Why Penn State New Kensington? Outstanding Faculty
Dedicated faculty like Dr. William Hamilton, assistant professor of biology, make Penn State New Kensington a great place to learn. In 2003, Dr. Hamilton was publicly recognized for his dedication when he was awarded the prestigious George W. Atherton Award for Excellence in Teaching.
Dr. Hamilton utilizes current technology like websites and blogs to communicate about his teaching, ecological research and observations. Professor Hamilton and Deborah Sillman, senior instructor of biology, have created several valuable online teaching and reference tools:
- The Virtual Nature Trail highlights and explores Penn State New Kensington’s Nature Trail.
- Between Stones and Trees, an Ecologist Hikes Western Pennsylvania describes the history and ecology of some of the great hiking trails in Western Pennsylvania.
- The Ecologist’s Notebook is an observational blog that explores the science and the wonder in ecosystems around us.
Hamilton on his teaching:
My courses are delivered in a variety of modalities. I lecture, structure material in on-line formats, and also guide students through assignments and discussions from their text books, the New York Times, and scientific journal articles. The more ways that you can explain or explore a topic, the more likely you will reach your students.
Along with teaching biology, I also try to teach students how to find and evaluate information, how to write, and how to synthesize that information into new and exciting questions. Science is a method of inquiry, and students in their freshman and sophomore years need to begin to formulate and ask relevant questions.
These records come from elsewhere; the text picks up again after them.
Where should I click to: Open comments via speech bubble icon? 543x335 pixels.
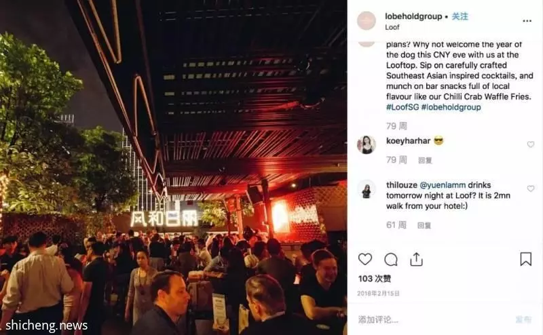click(x=391, y=259)
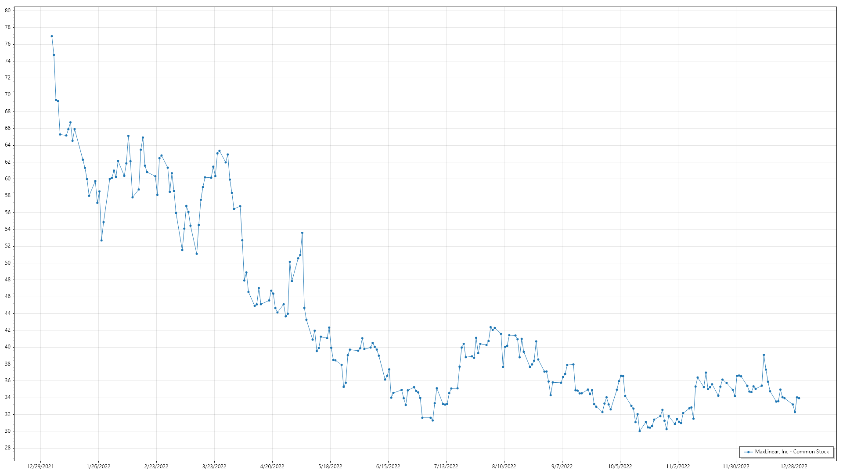
Task: Click the spike data point near 53.5 in May
Action: (x=302, y=233)
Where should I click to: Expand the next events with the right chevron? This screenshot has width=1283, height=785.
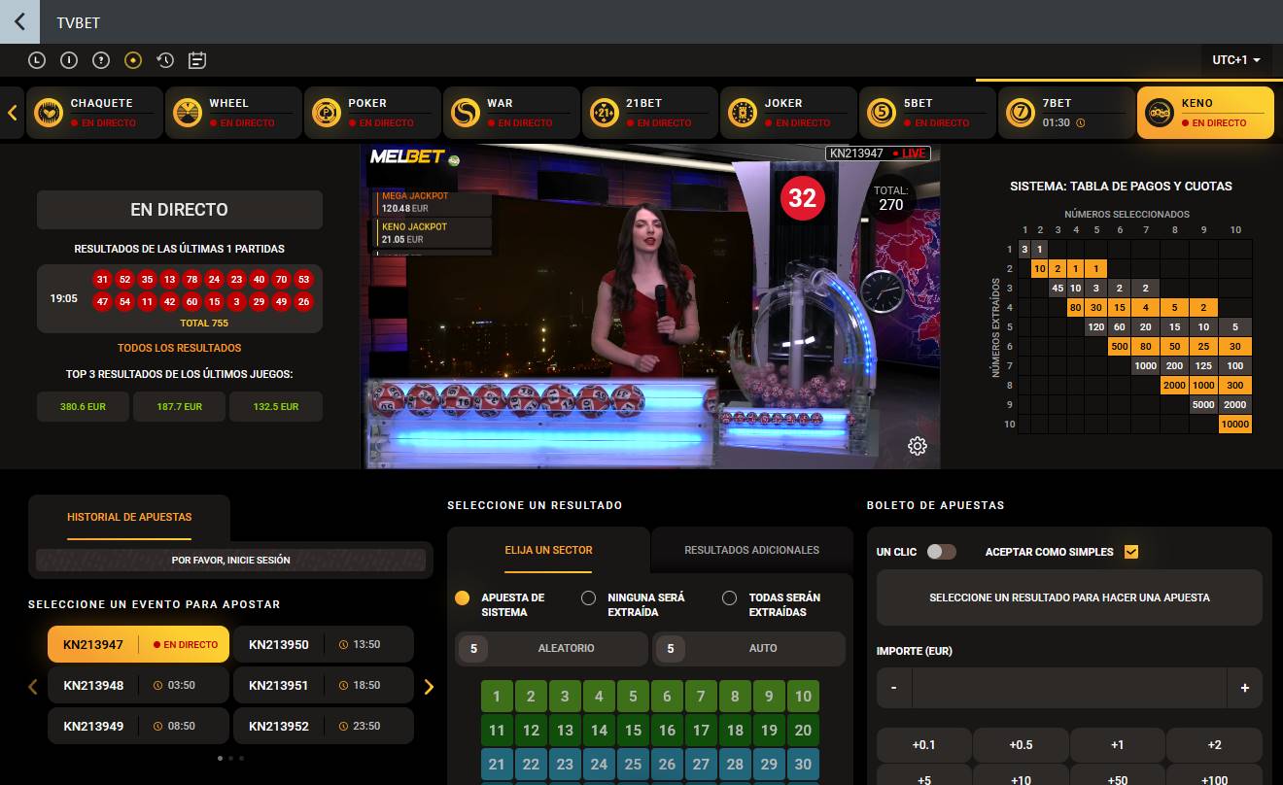pos(429,686)
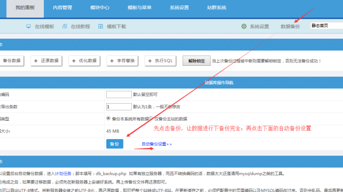Click the plus icon on 优化数据

click(74, 61)
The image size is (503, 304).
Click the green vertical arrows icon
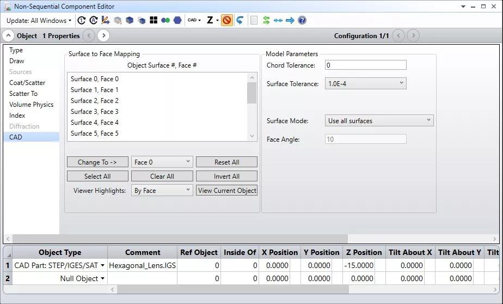point(266,21)
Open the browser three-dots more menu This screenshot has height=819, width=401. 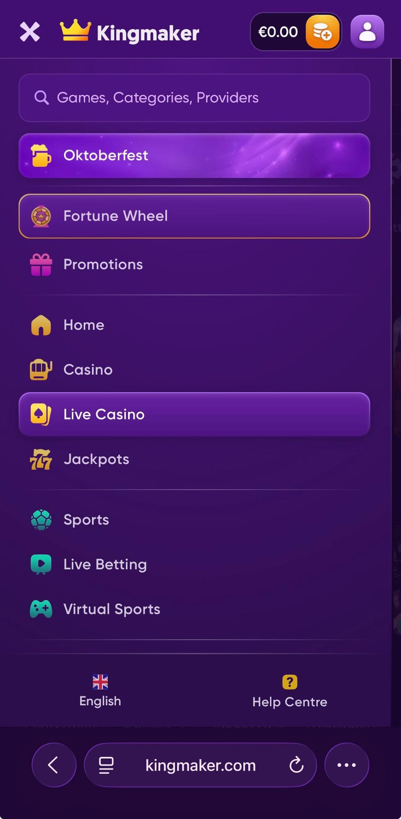[346, 765]
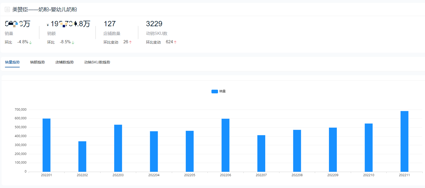Image resolution: width=425 pixels, height=188 pixels.
Task: Click the brand icon beside 美赞臣 title
Action: tap(7, 9)
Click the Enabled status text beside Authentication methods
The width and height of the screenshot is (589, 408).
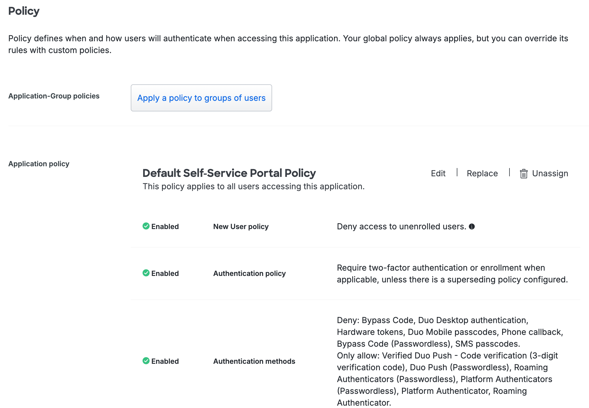point(165,361)
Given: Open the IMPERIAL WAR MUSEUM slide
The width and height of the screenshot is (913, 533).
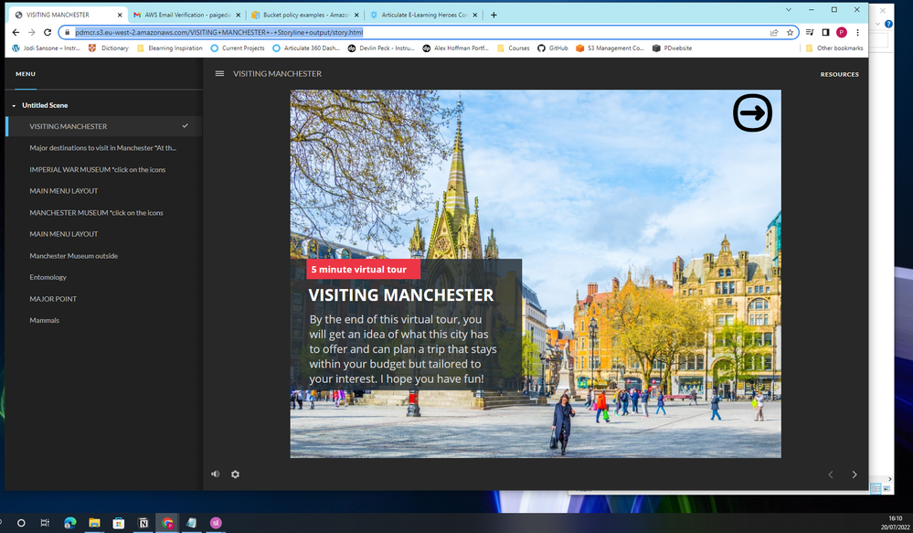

Students in all of my biology majors courses participate in research. They learn to ask good, focused research questions, and to develop methods to seek answers to these questions. This past year, fourteen biology students presented their research projects at our campus’ annual Research and Creative Exposition.”
Hamilton on his research:
My recent research centers on the historical ecology of Western Pennsylvania. I have combined my 34 years of ecological research with my love of hiking and developed both descriptive and experimental approaches to the study of the dynamic, forested ecosystems of Pennsylvania.”